Boğazımı yakan, gözlerimi ıslatan yaşların acısını bertaraf etmek istedikçe her yutkunuşta içime çektiğim kokun jilet yaraları açıyor. Hüzün ve kasvete düşen ruhumu arındırmak için gözyaşı ırmağında yıkamaya çalışıyorum. Ruhumu suya her daldırışımda hüzün ellerime bulaşıyor. Sensizlik sarmış bedenime birde hüznün lekesi oturuyor.

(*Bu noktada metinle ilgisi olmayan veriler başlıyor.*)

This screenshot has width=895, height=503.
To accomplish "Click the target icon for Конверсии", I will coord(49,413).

Beynim duygu işgali altında, düşüncelerimi tutsak etmiş. Aşkın zehri yavaş yavaş damarlarımdan vücuduma yayılırken ardında enkazlar bırakıyor. Deprem sonrasında oluşan enkazı toplayacak yürek henüz ortalarda yok.

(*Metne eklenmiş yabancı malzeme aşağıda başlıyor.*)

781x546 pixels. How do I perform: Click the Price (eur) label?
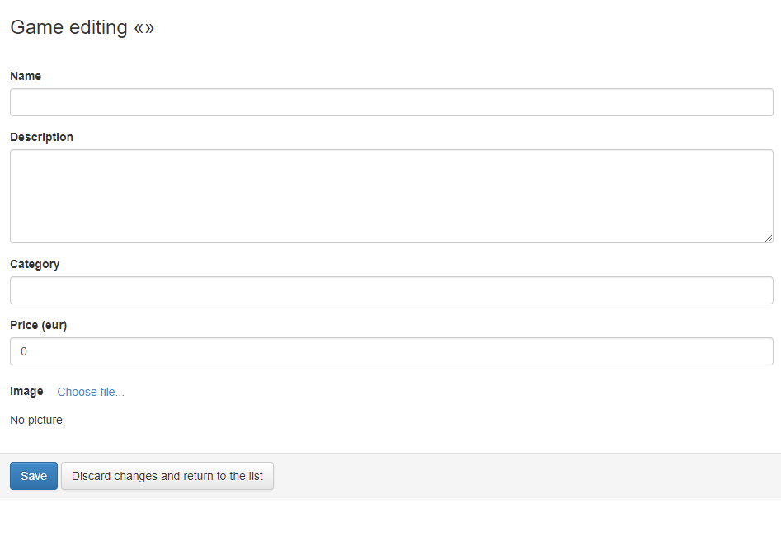pos(39,325)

Dudaklarımdaki yalvarış ateşlerinin korunda yanarken, gözlerimdeki yaşları gülmelerle kapatıyorum. Saçlarının sarhoş eden kokusunun zehrine kapılıp mecnuna dönüyorum. Ellerimde senden kalan sararmış mektupların gölgesinde.
Ateşli hummalı bir kararsızlık yaşadıklarım. İradem, yorgun benliğime teslim oluyor ve sen oluyorum. Yüksekten düşen taşın denizi yırtarak dibe inerken bıraktığı harabiyetti yaşadıklarım. Suda beliren her halka acının şiddetini gösteriyordu. Sular durulsa bile yürek odaları onarılmaz yaralarla doluyordu.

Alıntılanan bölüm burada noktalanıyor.